→ PROBLEM DESCRIPTION
Transcribe precisely those lines of the listing that fall between the line containing "The width and height of the screenshot is (400, 364)." and the last line, inclusive of both.

→ RECORDS
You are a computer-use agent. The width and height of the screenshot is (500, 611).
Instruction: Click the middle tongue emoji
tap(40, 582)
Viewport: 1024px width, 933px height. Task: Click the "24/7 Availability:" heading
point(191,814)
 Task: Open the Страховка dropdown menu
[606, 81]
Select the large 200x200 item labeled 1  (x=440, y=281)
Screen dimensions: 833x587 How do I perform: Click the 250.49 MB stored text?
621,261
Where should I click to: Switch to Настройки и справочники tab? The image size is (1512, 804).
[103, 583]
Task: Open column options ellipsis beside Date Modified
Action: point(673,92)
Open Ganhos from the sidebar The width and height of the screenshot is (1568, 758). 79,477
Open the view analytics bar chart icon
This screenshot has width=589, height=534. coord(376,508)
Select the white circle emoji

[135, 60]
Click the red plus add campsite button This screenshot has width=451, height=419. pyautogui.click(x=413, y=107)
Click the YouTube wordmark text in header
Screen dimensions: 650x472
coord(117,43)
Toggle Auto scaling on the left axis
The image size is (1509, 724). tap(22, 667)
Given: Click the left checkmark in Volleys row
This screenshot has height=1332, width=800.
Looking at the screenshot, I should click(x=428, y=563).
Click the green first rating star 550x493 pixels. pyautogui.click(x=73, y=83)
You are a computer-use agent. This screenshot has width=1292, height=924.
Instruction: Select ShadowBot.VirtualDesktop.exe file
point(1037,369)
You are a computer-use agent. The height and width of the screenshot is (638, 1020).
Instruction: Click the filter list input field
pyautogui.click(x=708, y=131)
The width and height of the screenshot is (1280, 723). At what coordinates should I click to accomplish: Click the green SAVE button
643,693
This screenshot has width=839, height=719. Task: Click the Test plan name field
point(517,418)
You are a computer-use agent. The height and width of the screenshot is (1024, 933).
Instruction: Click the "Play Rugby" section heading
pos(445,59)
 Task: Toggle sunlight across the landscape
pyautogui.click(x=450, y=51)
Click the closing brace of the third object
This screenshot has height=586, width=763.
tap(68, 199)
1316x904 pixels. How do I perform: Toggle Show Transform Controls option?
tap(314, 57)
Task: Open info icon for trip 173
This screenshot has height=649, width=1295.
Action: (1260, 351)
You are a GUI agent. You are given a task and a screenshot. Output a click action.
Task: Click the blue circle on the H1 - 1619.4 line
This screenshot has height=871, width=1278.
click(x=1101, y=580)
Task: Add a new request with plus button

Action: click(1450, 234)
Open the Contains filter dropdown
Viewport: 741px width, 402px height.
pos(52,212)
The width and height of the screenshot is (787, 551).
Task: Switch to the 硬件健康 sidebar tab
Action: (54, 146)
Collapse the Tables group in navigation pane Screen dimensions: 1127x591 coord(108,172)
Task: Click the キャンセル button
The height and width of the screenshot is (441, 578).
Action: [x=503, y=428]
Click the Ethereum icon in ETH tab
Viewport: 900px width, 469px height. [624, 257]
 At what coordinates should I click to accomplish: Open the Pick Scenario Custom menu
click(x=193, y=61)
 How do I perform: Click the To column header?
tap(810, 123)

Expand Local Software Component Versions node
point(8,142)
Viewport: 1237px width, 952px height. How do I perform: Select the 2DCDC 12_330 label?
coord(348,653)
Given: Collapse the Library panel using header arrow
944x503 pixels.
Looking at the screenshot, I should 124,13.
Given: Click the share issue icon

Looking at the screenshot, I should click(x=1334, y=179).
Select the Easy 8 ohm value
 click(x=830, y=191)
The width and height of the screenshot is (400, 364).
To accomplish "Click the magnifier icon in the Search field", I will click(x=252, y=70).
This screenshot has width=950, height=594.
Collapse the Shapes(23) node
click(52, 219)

→ ANSWER SECTION
The width and height of the screenshot is (400, 364).
To accomplish "Click the magnifier icon in the Search field", I will click(x=252, y=70).
This screenshot has width=950, height=594.
Collapse the Shapes(23) node
click(52, 219)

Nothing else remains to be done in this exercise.